Are you constantly overwhelmed at work?

If you’re constantly feeling overwhelmed at work, the culprit can seem to be the whole messy bundle of activity before you. But executive coach Rebecca Zucker says to gain a sense of balance you need to pinpoint the primary source of the overwhelm. That starts by asking: What one or two things, if taken off your plate, would alleviate 80 per cent of the stress that you feel right now?

“While you may still be responsible for these items and cannot actually take them off your plate, this question can still help you identify a significant source of your stress. If it’s a big project that’s almost done, finish it. Or, if it’s the sheer size of the task or project that is overwhelming you, break it down into more manageable components, ask for additional resources or renegotiate the deadline if you are able – or all of the above,” she writes in Harvard Business Review.

She also urges you to set boundaries on your time and workload, and beat back your perfectionist impulses. Perfectionism can lead you to make tasks or projects bigger than they need to be, which in turn can create procrastination and psychological stress. “As things pile up, the sense of overwhelm grows, which can then lead to more procrastination and more overwhelm,” she says. Psychologist Linda Sapadin, author of It’s About Time!: The Six Styles of Procrastination and How to Overcome Themadvises perfectionist procrastinators to try to banish “shoulds” from their vocabulary and substitute “coulds” instead.

Executive coach Scott Eblin highlights the importance of putting limits on your energy drainers. Start by making a list of your energy givers and energy drainers. Look at your calendar for the past month and identify the events or conversations that ignited creativity, enthusiasm and optimism. Consider what patterns emerge, which will indicate who the energy givers are. “On the flip side, review the record for energy drainers. You’ll know them when you feel them. It’s likely that just reading the name of the energy-draining topic or person is going to induce a little rumble in your gut, a tightening in your jaw or some other physical reaction. Those are clues you shouldn’t ignore. Any topic or person that sparks a visceral reaction is an energy drainer for you,” he warns on his blog.

Obviously you want to arrange your schedule so you spend time with those energy givers, using such opportunities to solve problems and brainstorm as well as just connect. As for the drainers, you won’t be able to eliminate them but he suggests a time and attention budget for them, doing your best to stick to that budget.

Sales executive and coach Randi Braun was overwhelmed with work, unable to find the time to think or handle all the tasks before her until she tried one simple scheduling trick. She took control of her calendar and held the first and last hour of the workday for actual work. “It was so simple but by having dedicated work time, I could suddenly get through all the little things on my to-do list that I owed to myself or to others,” she writes on FairyGodboss. As well as getting the little things off her plate she found more opportunity for “deep work,” thinking critically and handling bigger projects. The trick reduced not only after-hours work but also the end-of-the day scramble, easing her stress as a working mother.
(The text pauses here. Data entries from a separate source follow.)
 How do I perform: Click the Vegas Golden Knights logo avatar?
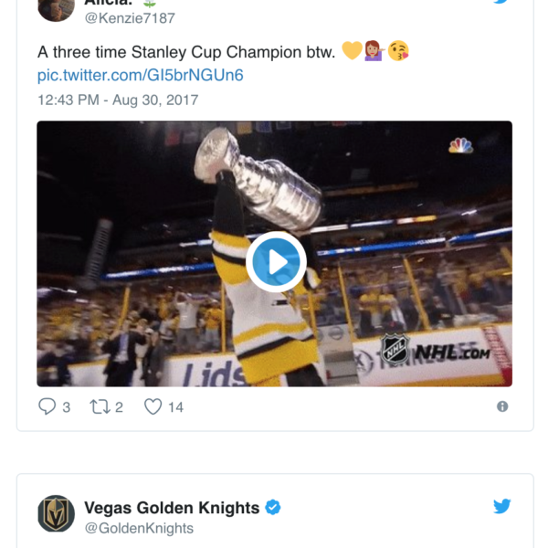[x=56, y=513]
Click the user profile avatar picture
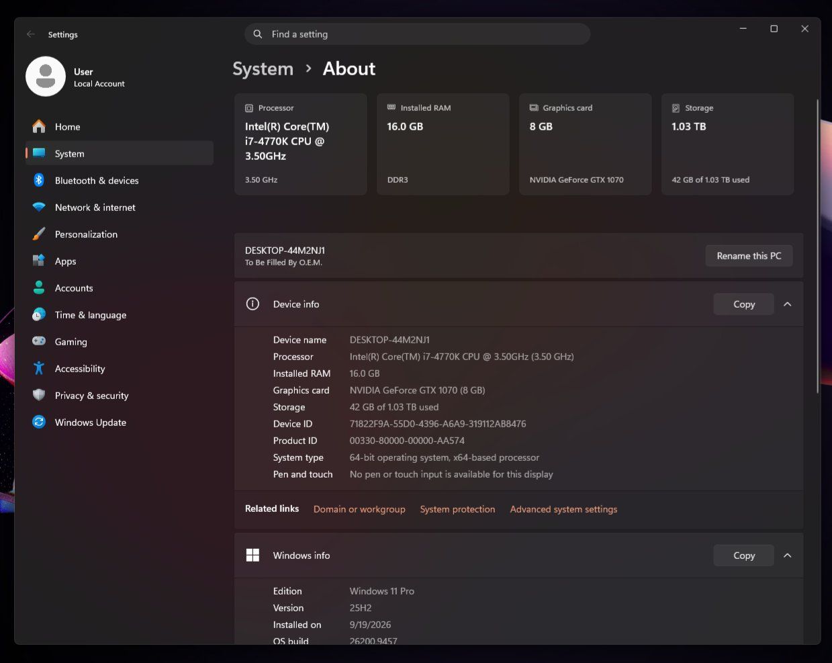The height and width of the screenshot is (663, 832). point(46,77)
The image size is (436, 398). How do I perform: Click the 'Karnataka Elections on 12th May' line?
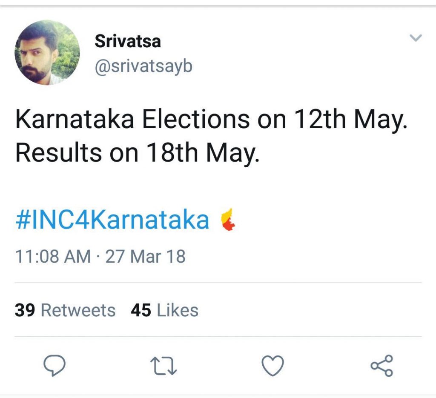(211, 120)
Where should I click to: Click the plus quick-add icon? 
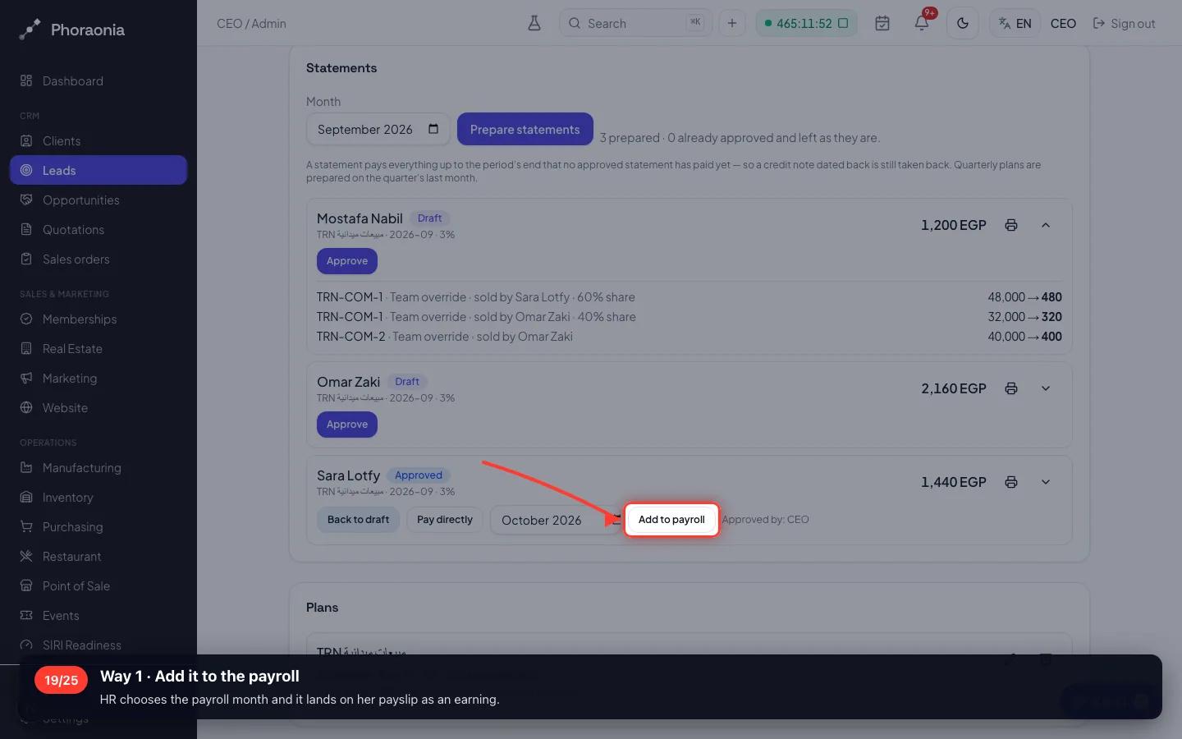point(732,23)
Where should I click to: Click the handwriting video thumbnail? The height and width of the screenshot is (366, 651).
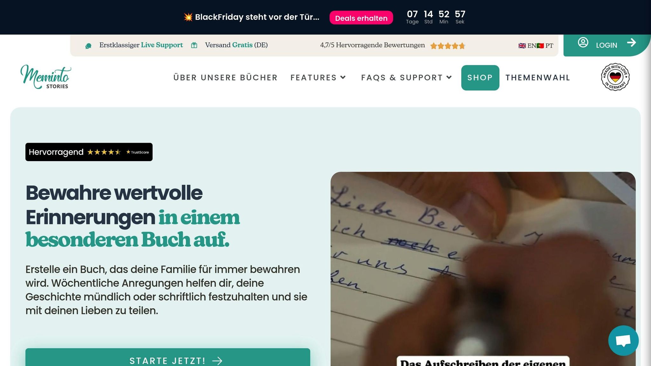(483, 269)
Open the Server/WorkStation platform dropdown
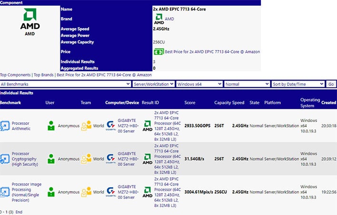The width and height of the screenshot is (337, 215). coord(153,84)
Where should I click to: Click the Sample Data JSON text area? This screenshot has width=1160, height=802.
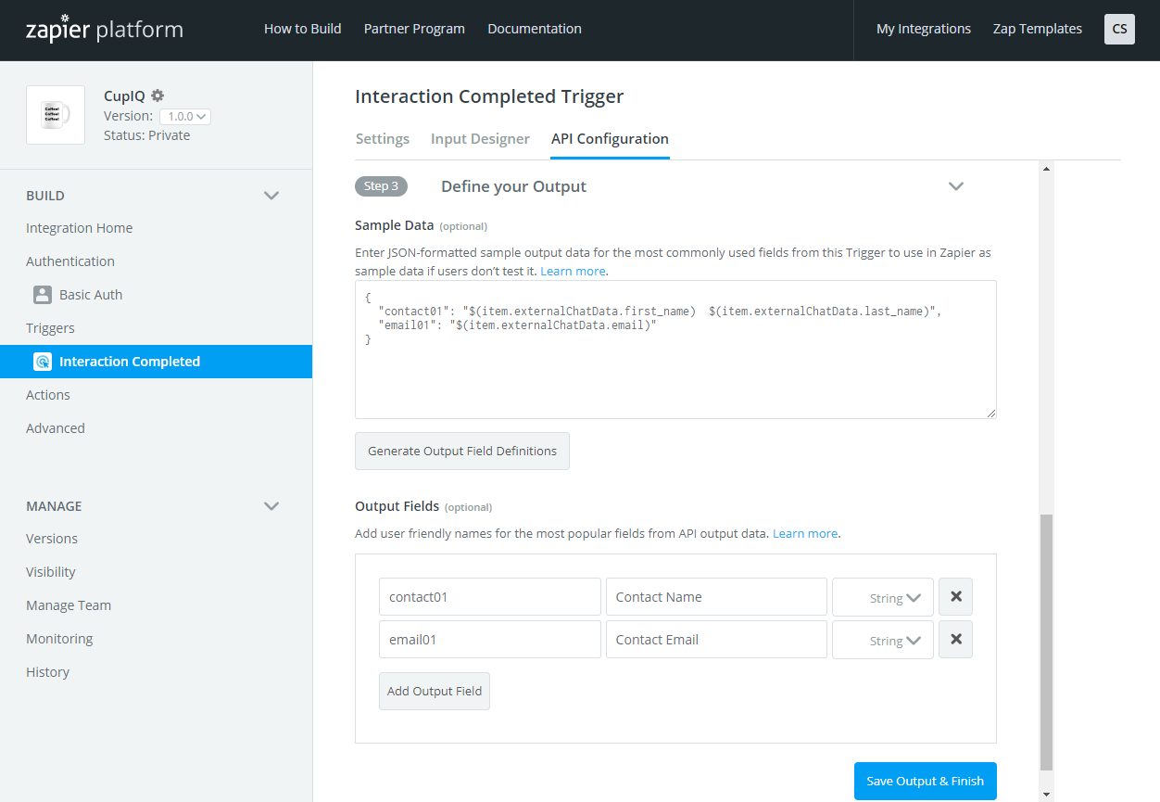click(675, 371)
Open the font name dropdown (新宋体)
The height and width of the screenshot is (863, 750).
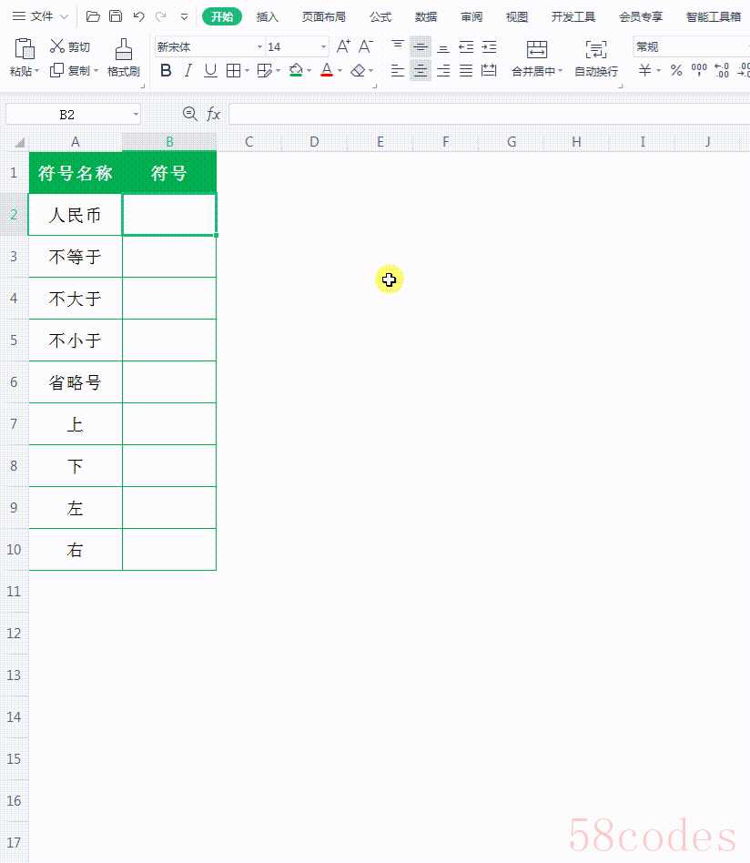pyautogui.click(x=259, y=46)
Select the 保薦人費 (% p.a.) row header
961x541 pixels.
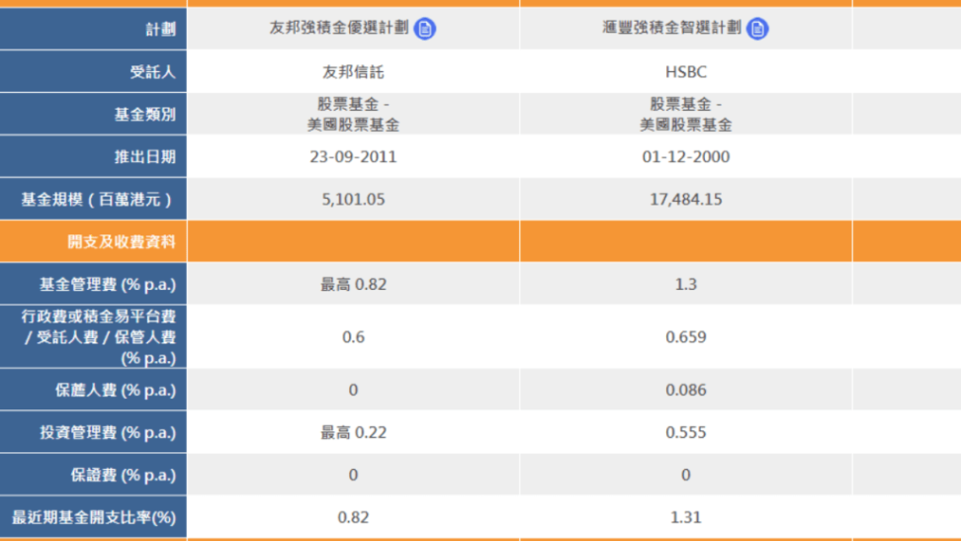115,390
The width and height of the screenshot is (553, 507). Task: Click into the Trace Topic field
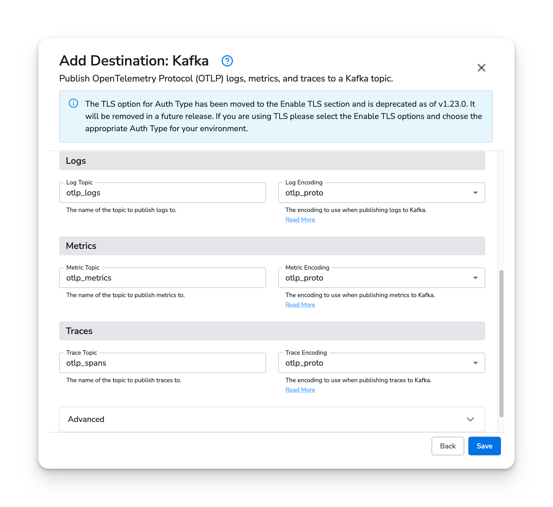(162, 363)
One final nugget of advice as you ponder overwhelm, from entrepreneur Seth Godin: “Busy is a choice, productive is a skill.”


  • Try writing a Holiday Fun List to make sure you use your time in the next few months to hit the right notes. Productivity writer Laura Vanderkam creates such guides for each season, nudging herself to come up with some adventures to make the period memorable.
  • Big question to ask yourself: Am I choosing problems or trying to avoid them? Consultants Karin Hurt and David Dye say you shouldn’t waste time and emotional energy trying to avoid problems but instead focus on problems that get you closer to your goals.
  • On the wall at digital technology consultants ServiceNow is this guidance other teams might want to follow: “We debate like we’re right, listen like we’re wrong and then decide, commit and lead together.”
  • Web use researchers at the Nielsen Norman Group say people no longer look at search results as a list to be read from top down but instead approach them like a pinball machine, attention caroming about, driven by the visual weight of elements on the page.
  • You can change the colour of the gridlines on Excel spreadsheets from drab grey by clicking the advanced section on the Options dialogue box, and then scrolling down to Display Options for the Worksheet. You’ll find a Gridline Colour drop-down list with 56 different choices




Harvey Schachter is a Kingston, Ont.-based writer specializing in management issues. He writes the Managing column on Saturdays and an online column, Power Points.